Saturday, January 03, 2009
While in Australia, we enjoyed a trip up the Coorong. It’s a vast mix of saltwater, lagoon and freshwater, a beautiful and peaceful place where the Murray River meets the ocean. It’s also a scar on Australia, as the entire place is basically dying. Irrigation demands upstream combined with human manipulation and drought mean that Australia’s largest river lacks the fresh water strength to flow out to sea. Mile after mile of the mouth is basically salinising. Birds are leaving and fish are dying and dredges are working non-stop to stop the river mouth silting up.
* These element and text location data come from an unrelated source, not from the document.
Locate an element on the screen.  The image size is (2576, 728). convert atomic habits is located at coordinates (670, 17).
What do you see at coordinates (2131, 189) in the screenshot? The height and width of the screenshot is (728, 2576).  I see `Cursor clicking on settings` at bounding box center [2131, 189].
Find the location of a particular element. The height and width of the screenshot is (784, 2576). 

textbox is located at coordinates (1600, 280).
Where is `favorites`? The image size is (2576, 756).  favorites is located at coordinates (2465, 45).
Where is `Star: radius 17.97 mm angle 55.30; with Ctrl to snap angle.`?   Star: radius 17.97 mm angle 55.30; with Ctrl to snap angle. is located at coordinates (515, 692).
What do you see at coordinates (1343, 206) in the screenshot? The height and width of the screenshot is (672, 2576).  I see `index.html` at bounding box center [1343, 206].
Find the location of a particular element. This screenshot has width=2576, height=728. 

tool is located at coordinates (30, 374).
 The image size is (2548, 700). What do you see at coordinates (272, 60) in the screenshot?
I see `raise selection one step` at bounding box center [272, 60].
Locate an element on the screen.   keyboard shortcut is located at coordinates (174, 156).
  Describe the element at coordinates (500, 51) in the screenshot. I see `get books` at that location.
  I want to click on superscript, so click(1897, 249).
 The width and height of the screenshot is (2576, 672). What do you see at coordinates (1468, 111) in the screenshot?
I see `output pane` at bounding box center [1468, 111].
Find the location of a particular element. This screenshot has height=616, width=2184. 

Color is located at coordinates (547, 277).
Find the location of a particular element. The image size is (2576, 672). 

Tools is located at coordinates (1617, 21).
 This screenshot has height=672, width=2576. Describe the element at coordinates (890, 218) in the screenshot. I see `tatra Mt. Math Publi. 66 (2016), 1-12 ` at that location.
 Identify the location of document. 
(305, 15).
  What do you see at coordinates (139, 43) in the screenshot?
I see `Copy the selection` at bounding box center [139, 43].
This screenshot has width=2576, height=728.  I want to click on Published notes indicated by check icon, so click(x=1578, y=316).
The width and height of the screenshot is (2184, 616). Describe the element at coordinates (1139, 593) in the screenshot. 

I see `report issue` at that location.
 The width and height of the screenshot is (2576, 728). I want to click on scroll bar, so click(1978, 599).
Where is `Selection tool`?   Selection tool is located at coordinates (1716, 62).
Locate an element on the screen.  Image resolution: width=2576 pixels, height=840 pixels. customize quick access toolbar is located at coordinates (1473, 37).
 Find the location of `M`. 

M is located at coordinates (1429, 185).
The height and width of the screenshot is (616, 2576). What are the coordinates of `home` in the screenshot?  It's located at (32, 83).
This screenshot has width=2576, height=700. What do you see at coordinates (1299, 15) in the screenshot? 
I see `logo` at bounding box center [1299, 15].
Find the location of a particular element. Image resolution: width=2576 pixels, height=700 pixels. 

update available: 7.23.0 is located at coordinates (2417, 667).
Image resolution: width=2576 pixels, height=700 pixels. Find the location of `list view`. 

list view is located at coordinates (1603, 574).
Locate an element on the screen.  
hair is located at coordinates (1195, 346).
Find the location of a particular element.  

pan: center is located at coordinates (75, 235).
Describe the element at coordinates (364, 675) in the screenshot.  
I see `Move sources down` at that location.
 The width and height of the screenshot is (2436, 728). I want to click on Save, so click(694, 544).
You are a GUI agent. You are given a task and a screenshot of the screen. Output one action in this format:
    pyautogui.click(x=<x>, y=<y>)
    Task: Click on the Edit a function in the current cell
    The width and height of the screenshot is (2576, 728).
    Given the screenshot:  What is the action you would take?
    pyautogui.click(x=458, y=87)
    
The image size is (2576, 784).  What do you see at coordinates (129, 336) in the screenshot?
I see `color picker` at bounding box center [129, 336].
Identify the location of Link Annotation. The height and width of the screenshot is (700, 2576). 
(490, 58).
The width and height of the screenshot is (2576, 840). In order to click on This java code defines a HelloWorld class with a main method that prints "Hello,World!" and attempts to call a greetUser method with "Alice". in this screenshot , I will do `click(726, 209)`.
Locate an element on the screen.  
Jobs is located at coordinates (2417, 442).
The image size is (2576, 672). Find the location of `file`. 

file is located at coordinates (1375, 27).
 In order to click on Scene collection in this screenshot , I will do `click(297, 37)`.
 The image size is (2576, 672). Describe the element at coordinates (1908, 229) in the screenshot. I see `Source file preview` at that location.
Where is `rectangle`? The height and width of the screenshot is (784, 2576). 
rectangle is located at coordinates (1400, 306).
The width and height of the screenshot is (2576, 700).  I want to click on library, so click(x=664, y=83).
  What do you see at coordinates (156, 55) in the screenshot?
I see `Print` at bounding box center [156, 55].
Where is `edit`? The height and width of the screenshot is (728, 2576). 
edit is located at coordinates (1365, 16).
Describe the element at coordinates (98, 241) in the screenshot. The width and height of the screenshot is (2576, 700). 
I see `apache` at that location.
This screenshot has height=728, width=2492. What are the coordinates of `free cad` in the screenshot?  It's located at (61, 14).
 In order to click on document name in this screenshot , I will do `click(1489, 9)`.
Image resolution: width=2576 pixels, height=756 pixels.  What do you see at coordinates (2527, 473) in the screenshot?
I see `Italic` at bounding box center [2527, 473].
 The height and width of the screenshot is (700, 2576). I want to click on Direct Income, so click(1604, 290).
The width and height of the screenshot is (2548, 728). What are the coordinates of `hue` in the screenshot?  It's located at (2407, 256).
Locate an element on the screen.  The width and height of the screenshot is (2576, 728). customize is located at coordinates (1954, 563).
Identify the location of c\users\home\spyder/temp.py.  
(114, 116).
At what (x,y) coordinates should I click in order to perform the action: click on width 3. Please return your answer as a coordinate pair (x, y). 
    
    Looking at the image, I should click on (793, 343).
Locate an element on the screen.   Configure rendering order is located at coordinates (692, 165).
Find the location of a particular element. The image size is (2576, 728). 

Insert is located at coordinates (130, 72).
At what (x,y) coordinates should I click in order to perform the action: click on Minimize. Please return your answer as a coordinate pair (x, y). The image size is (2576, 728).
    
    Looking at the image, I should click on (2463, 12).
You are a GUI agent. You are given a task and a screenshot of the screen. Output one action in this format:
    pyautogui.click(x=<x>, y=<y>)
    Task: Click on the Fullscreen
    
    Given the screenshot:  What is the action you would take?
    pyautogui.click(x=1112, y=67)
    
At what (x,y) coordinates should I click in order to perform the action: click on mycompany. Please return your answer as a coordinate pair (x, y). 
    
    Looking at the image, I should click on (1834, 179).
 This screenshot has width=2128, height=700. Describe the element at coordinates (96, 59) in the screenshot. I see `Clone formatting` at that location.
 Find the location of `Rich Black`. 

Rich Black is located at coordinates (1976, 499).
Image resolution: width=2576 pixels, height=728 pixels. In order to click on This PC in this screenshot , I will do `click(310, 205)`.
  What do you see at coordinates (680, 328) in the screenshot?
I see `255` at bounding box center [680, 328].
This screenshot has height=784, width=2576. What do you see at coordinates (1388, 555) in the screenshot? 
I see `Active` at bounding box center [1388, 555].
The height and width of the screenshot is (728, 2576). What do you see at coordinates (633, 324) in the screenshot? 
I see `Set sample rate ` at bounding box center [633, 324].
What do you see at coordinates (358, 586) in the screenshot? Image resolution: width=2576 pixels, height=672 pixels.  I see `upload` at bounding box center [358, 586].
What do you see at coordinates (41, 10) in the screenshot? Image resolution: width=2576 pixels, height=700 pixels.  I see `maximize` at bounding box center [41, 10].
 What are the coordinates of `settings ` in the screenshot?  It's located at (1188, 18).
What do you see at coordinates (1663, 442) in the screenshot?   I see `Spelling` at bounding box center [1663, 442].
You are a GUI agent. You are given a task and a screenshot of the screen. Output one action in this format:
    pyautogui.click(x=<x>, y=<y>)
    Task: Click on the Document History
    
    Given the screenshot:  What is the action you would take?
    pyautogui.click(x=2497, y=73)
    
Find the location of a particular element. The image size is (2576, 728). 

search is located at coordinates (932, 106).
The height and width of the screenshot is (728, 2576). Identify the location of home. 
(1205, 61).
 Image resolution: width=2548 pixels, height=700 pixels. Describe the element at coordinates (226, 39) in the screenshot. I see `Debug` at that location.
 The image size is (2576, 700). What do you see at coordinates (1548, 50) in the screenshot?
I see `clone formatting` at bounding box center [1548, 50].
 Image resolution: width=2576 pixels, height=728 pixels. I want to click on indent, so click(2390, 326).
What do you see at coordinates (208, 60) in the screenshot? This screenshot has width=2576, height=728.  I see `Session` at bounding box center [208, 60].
As part of the day long tour, we walked over some sand dunes. Suddenly our guide bent down and started digging. In a few minutes, he offered us fresh water. In the middle of these desolate sand dunes, there was water. A bit further on, he showed us the piles of cockles, and the eating place of the Ngarrindjeri people, who have been the traditional custodians of these sand dunes for over 6,000 years.
I stood there astounded. Put me in that place, amid those barren sand dunes and I would die. Yet other humans have learnt to live within this environment.
I pondered the implications for spirituality. If the church is declining in the West, then could at some point, the way we do church actually be killing the fresh waters of faith? If Australians can live out of sync with their environment and in so doing, begin to kill the Murray, then are there ways that Christians and churches are living that are actually killing faith?
I thought of middle-class families, rushing kids from one learning opportunity to the next, too busy rushing to spend time enjoying.
I thought of churches who live in older buildings, when so much energy simply has to go into window repair and the manse roof, rather than into nourishing faith and vision.
I thought of denominations I have consulted with, and the way that their understandings of full-time ministry warp and shift their vision of what it means to be missional.
I thought of smaller missional communities, often younger people, keen, radical. They don’t need a building nor a full-time minister. Yet without these structures, and in times of flux and change, they can lack wise, older heads to lead and guide. How are such communities networked and resourced?
Sustainable agriculture integrates three main goals: environmental stewardship, farm profitability, and prosperous farming communities. What might be the shape of sustainable spirituality? Here’s a list of starters.
2. It would be sensitive to contemporary culture, acknowledging that this is our environment and needs to be read respectfully and lived in sustainably.
3. It would make formation and discipleship of the next generation a priority.
4. It would network widely and broadly, aware that only in collective knowledge can one small part make sense of a wider whole.
What else? Does the analogy work? What might a sustainable spirituality collective look like?
I’m actually wondering about making this a major blog theme over the next while. I’m even wondering about blog rename – sustainable Kiwi, in order to capture some of the nuances of the above, which “alternative” and “emergent” and “missional” seem to have failed to mobilise around.